[
https://issues.apache.org/jira/browse/CRUNCH-34?page=com.atlassian.jira.plugin.system.issuetabpanels:comment-tabpanel&focusedCommentId=13437726#comment-13437726
]
Robert Chu commented on CRUNCH-34:
----------------------------------
Unfortunately the stuff I had previously been working on produces a graph type
that is proving difficult to convert to the graph format used in your patch.
Its probably best to move on without my changes.
> Refactor the MSCRPlanner logic
> ------------------------------
>
> Key: CRUNCH-34
> URL: https://issues.apache.org/jira/browse/CRUNCH-34
> Project: Crunch
> Issue Type: Improvement
> Components: Core
> Affects Versions: 0.3.0
> Reporter: Josh Wills
> Assignee: Josh Wills
> Attachments: PLANNER-REFACTORING.patch
>
>
> I had a conversation with Robert awhile back about one of the shoddier areas
> of the Crunch codebase-- the planning logic.
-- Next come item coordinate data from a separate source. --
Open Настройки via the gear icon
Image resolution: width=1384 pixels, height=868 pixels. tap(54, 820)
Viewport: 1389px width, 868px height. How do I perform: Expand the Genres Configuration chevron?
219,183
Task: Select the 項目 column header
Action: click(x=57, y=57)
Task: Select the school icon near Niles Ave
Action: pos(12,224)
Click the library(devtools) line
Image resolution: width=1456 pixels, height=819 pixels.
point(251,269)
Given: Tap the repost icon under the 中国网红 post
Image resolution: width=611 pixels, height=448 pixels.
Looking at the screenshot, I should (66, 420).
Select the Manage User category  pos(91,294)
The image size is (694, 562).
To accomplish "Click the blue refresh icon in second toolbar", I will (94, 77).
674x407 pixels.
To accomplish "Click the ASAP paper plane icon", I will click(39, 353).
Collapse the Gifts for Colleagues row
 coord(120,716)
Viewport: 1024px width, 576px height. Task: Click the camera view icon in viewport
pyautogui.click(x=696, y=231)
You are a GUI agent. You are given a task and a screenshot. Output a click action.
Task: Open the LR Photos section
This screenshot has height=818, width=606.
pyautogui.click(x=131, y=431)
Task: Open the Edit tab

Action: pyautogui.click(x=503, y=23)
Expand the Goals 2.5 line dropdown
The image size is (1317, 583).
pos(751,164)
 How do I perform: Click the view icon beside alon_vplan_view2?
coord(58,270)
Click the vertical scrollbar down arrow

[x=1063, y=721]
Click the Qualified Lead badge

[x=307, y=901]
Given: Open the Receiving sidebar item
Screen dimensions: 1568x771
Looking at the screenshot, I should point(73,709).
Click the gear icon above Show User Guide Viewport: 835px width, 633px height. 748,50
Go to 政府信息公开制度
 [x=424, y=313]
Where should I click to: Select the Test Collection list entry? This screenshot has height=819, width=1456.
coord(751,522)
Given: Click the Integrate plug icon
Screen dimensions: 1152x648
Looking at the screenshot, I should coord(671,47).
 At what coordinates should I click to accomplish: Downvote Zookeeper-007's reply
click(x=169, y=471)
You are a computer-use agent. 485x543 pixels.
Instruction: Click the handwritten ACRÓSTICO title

It relies on a whole bunch of
> mutable state, which makes the logic of the overall planning process
> incomprehensible to anyone except for me (back when I wrote it) and Gabriel
> (who grokked it well enough to fix some bugs in it.)
> It turns out that understanding the planning process is actually pretty easy
> if you map the logical plan to a graph that has three kinds of vertices:
> Source, Target, and GroupByKey (GBK). All of the other nodes in the logical
> plan (primarily DoCollection/DoTable instances) make up the edges of the
> graph.
> Once you take this graph perspective, you can think of the MapReduce job
> creation process entirely in terms of graph operations:
> 1) Walk the logical plan and construct the initial Graph object, which allows
> Edges to exist between GBK vertices.
> 2) Build a new graph that is identical to the first one, except it eliminates
> Edges between GBK vertices by constructing additional Source and Target
> vertices.
> 3) Identify all of the (weakly) connected components of the new graph.
> 4) Construct MapReduce jobs out of the connected components, either map-only
> jobs when there is no GBK node in the component, or MapReduce jobs when there
> is one (or a fusion job when there is more than one.)
> I've been working on this off-and-on for a couple of weeks, and I have a
> version of the planning code that implements the description above and passes
> all of our tests. There are still places where we have mutable state that
> will need to be cleaned up, but I think this is a step in the right
> direction. I'm not sure it's ready for prime-time yet, but I wanted to get
> the conversation started.
--
This message is automatically generated by JIRA.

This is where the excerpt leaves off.